** Exercise **
In the material below, find every line containing the string "tile" and return it.

** Extracted records **
..........

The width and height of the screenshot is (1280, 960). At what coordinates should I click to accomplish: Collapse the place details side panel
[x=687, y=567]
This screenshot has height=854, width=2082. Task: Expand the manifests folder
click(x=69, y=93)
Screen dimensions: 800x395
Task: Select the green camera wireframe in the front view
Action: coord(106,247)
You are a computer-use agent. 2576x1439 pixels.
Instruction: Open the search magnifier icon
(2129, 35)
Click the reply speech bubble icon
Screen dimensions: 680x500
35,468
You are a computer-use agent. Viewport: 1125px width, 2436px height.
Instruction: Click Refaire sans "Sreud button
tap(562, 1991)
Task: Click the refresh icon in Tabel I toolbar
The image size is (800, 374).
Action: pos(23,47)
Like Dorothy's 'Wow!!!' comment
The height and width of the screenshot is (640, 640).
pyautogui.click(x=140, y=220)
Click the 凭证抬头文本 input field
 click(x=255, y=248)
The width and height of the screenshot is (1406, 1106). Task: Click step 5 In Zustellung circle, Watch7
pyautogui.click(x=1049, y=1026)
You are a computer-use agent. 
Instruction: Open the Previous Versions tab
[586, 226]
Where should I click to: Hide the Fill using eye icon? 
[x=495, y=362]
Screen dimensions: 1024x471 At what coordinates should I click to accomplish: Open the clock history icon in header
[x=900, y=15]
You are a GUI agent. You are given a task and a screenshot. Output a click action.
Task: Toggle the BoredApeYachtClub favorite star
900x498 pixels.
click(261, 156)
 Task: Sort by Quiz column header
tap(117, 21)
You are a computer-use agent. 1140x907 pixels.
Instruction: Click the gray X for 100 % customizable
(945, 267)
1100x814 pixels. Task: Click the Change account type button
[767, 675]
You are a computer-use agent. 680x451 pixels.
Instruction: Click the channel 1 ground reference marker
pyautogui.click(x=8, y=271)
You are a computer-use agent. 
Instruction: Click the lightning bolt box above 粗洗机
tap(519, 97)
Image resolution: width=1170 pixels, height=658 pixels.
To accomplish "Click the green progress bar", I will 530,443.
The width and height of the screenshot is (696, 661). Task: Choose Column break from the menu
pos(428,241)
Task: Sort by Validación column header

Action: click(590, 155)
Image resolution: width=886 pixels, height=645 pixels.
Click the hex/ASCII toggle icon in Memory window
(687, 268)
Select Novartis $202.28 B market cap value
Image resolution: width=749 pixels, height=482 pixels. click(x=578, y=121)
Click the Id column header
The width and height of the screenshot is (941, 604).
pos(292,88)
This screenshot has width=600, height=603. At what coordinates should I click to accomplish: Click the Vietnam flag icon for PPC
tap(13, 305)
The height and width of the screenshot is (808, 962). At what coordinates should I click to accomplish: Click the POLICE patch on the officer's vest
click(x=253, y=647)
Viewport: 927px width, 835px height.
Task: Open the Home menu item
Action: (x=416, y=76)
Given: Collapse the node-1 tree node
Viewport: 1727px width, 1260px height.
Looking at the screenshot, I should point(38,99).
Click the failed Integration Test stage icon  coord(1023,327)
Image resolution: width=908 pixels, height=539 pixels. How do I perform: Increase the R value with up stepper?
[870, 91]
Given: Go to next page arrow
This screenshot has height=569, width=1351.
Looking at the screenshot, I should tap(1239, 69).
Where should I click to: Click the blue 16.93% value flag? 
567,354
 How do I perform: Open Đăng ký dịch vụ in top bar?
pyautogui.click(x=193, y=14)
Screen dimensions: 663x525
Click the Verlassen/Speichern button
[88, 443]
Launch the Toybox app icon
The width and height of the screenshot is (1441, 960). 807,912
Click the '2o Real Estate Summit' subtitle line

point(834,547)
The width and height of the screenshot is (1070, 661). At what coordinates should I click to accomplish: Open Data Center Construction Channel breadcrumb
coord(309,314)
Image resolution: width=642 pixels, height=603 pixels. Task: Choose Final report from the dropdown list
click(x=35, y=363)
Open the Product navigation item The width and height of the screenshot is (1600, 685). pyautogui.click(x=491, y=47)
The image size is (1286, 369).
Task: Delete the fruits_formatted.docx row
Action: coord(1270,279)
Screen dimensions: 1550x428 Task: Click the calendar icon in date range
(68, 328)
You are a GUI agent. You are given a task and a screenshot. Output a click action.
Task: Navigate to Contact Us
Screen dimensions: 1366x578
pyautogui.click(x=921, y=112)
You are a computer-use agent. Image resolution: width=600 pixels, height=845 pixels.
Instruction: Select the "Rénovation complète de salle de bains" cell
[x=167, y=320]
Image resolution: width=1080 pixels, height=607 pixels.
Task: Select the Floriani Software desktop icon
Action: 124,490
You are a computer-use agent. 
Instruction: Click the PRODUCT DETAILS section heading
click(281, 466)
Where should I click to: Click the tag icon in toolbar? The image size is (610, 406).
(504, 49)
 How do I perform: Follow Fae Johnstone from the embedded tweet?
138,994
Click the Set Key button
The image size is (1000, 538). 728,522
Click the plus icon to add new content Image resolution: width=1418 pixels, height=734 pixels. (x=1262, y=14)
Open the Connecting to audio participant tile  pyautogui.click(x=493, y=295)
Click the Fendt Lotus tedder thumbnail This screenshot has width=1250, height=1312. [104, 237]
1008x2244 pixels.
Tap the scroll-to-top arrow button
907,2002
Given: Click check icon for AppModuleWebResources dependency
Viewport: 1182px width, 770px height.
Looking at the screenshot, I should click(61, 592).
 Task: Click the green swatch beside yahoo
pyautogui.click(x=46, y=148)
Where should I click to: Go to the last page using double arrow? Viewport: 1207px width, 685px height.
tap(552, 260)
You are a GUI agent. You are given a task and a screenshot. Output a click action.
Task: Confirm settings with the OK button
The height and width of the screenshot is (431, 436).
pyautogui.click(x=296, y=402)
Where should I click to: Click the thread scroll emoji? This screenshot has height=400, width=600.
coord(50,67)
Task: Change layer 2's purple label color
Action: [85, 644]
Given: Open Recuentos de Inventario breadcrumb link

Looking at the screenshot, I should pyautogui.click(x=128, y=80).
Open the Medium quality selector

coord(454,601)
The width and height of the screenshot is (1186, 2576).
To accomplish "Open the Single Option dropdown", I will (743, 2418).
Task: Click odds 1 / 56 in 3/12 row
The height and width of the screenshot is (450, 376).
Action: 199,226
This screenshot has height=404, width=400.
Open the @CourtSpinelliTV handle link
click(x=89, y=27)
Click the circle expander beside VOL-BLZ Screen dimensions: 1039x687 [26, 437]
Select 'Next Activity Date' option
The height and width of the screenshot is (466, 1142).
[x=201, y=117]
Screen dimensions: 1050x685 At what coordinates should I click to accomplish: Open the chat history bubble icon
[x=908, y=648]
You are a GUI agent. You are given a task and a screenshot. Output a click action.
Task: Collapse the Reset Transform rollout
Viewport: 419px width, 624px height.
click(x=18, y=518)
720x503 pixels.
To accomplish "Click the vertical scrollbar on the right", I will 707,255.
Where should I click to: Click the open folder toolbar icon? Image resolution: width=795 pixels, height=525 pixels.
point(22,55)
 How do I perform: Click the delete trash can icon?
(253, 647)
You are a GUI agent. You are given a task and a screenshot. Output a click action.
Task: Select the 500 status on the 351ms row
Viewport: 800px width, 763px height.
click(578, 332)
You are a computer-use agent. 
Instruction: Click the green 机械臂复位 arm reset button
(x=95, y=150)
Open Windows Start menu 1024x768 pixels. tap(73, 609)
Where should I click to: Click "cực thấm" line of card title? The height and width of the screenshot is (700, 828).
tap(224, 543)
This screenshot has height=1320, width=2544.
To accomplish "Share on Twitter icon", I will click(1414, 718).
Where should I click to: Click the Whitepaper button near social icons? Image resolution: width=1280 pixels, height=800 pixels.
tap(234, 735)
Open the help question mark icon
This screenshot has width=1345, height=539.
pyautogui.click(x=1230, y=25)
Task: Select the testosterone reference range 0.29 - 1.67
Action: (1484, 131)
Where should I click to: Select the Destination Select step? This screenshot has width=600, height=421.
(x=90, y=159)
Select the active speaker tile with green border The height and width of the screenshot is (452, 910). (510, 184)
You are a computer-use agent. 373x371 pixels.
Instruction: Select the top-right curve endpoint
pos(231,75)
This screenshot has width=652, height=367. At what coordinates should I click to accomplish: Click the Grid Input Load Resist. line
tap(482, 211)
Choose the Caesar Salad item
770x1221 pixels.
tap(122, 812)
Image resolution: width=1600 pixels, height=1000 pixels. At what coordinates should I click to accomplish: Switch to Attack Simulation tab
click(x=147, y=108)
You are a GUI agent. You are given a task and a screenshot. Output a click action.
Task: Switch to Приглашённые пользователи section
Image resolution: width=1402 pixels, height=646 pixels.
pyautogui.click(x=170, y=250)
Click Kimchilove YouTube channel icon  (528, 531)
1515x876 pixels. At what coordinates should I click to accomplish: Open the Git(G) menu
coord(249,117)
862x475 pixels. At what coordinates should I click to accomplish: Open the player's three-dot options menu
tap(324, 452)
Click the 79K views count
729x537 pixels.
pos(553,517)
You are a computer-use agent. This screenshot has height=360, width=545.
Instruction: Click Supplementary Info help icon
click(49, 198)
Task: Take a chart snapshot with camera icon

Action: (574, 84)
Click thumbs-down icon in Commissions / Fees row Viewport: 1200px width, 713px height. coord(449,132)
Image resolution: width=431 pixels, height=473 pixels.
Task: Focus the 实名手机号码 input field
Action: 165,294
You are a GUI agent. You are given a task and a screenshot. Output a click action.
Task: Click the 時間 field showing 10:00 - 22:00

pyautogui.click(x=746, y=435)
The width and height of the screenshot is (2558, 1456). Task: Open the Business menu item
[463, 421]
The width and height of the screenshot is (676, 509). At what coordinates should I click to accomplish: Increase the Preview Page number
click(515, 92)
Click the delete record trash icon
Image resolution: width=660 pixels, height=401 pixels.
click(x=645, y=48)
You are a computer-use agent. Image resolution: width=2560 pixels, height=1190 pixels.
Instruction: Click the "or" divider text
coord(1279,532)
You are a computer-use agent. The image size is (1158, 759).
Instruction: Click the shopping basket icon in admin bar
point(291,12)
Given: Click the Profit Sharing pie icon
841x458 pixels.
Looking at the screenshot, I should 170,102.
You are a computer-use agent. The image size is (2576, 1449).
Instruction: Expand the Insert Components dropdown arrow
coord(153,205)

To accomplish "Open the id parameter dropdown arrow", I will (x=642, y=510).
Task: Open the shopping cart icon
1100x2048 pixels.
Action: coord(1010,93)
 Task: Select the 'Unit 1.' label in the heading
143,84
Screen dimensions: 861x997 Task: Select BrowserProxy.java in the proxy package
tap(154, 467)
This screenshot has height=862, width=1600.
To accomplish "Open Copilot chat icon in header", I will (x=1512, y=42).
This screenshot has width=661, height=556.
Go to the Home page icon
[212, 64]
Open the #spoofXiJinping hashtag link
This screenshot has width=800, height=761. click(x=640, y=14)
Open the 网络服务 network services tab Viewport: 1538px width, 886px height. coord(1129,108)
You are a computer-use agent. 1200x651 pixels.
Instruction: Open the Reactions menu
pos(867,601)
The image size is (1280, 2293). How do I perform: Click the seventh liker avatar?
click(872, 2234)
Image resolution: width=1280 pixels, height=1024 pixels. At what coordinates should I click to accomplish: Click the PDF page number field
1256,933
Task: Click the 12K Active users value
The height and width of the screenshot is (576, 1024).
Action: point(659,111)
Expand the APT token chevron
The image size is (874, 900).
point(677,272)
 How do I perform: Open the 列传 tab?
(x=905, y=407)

..........

** Written solution **
Open the Connecting to audio participant tile  pyautogui.click(x=493, y=295)
Select the active speaker tile with green border The height and width of the screenshot is (452, 910). (510, 184)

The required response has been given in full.